Когда они поднялись по лестницам и попали в командный пункт, Костя не удержался, свернул вправо, по железной лестнице выметнулся наверх, сунул башку в бронеколпак. Этот поступок охладил его горячую голову. Он в очередной раз дал себе зарок не начинать в Заветой всё сначала, и был крайне недоволен отсутствием в себе силы воли.

Через узкие щели было видно всё левобережье реки и даже чуть дальше, в дымке, где кончался съежившийся лес и начиналась степь. В тот момент, когда он вернулся в командный пункт, все по очереди уже смотрели в стереотрубу. Если крутить колесико справа, то в панораму оптики охотно вползали силуэты чадящих, как керосинки, танков, которых на равнине перед укрепрайоном, нащелкано было немерено. Их обгорелые коробки темнели то там, то здесь. Хваленые немецкие «леопарды-2», продырявленные и убитые, с копотью на боках, с крестами, похожими на фашистские – будто бы ничего не изменилось, будто бы шла отечественная война. Некоторые доползли до воды, но их тоже подбили. Причём похоже было, что потом уже стреляли по ним ради удовольствия – раз за разом разбивая бронированные чудовища и превращая их в дырявую мишень. Видно было, что пушкари тренировались ради повышения мастерства. Но и без этого они сделали своё дело на твердую пятерку.

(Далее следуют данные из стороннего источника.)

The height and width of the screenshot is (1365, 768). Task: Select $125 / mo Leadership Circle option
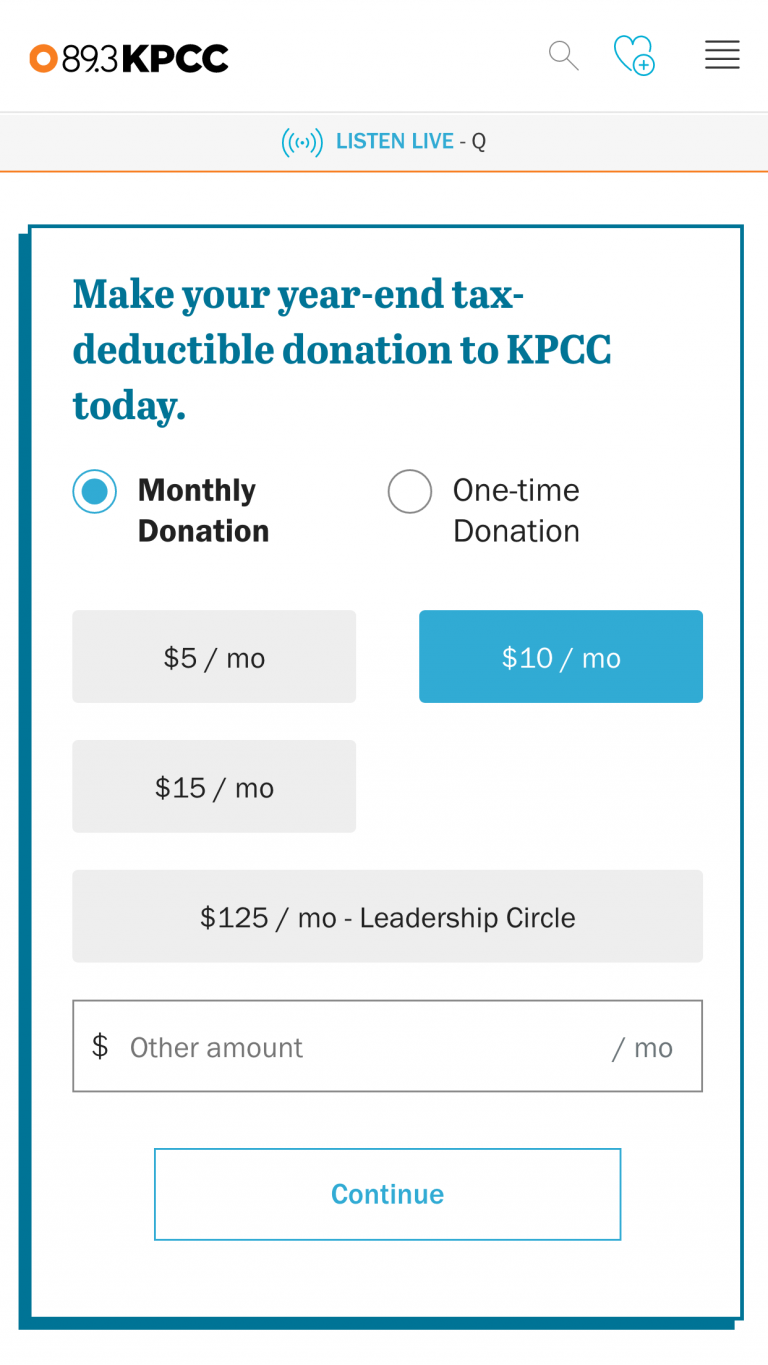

– Хотели взять нас нахрапом, – с гордостью стал рассказывать Большаков. – Выстроились своим любим клином и поперли. Мы их ещё на Караванной стали щелкать. Ну а когда они уже вышли на прямую наводку, тут наши истребители постарались. Заметьте, у нас даже контуженных не было.

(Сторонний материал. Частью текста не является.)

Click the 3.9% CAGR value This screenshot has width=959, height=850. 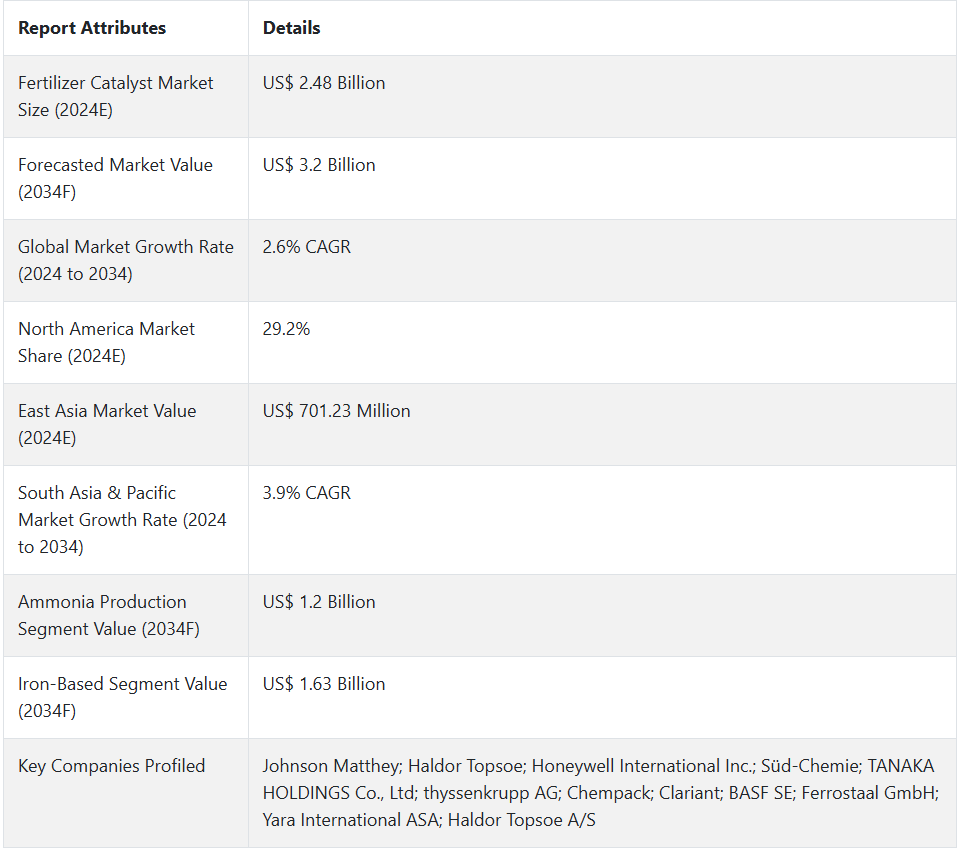point(307,493)
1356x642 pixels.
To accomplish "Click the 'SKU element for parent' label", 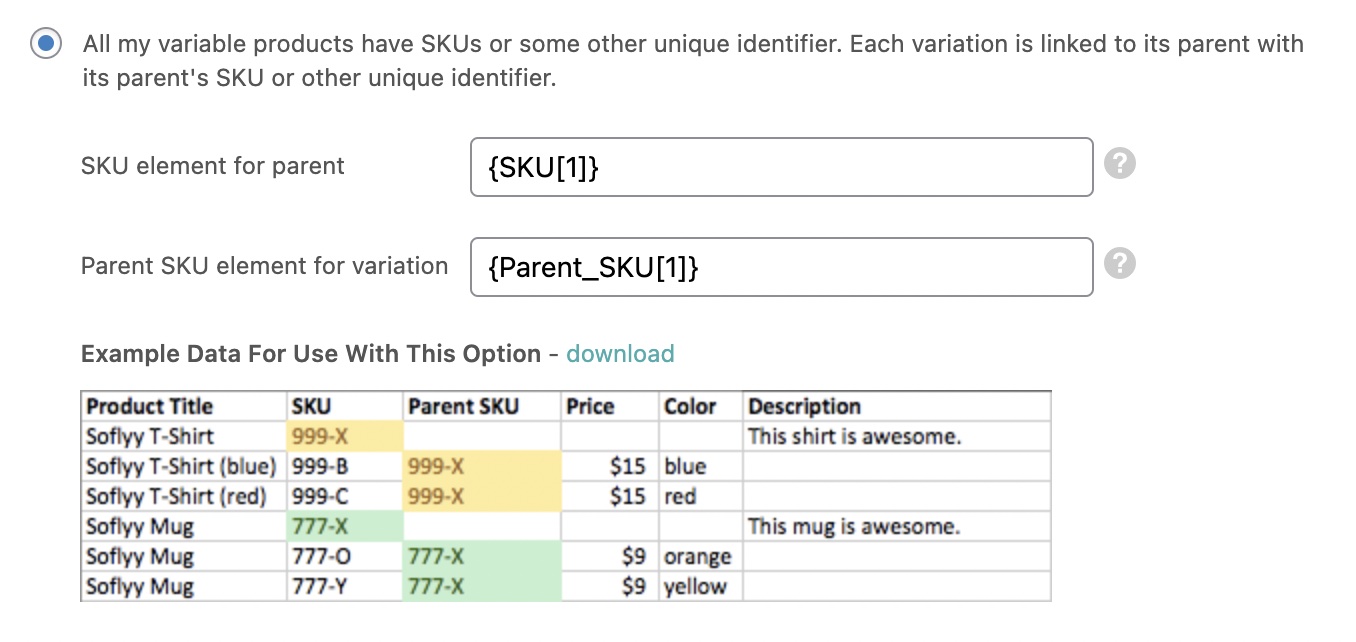I will tap(212, 166).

Только тогда Костя понял, что за гул доносился с южной стороны города два дня кряду – «Петрополь» отбивался. Было это в самом начале, когда они только-только попали в Донецк, сразу окунувшись в бои за аэропорт, и до Петрополя, конечно, не добрались. А надо было сразу, подумал он, с интересом разглядывая в оптику «леопарда», который приполз к воде, будто напиться, и был изрешечен, как сито, но даже в таком виде смотрелся весьма зловеще со своей клиновидной башней. В её хищной конфигурации было что-то от старых немецких танков, которые обычно показывают в кино, хотя, с другой стороны, сквозь пробитую броню были видны одуванчики, а вездесущая трава уже проросла между распущенными гусеницами. Природа быстро брала своё.

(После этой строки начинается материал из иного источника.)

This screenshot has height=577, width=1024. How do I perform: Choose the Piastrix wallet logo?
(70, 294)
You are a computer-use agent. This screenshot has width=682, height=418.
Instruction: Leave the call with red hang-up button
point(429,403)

– Было больше, – похвастался Большаков, – да утащили. По ночам очень даже стараются. Думают, что мы их не видим. Приехали бы к нам неделю назад, посмотрели бы во всей красе. Сегодня утащат вон тот, видите?

– Какой?.. Какой?.. – быстро спросила Завета, отрываясь от окуляра и почему-то бросая перво-наперво взгляд своих тёмных, стремительных глаз на Костю.

Ну ничего не понял, думал он, чуть ошалело. Опять она за старое.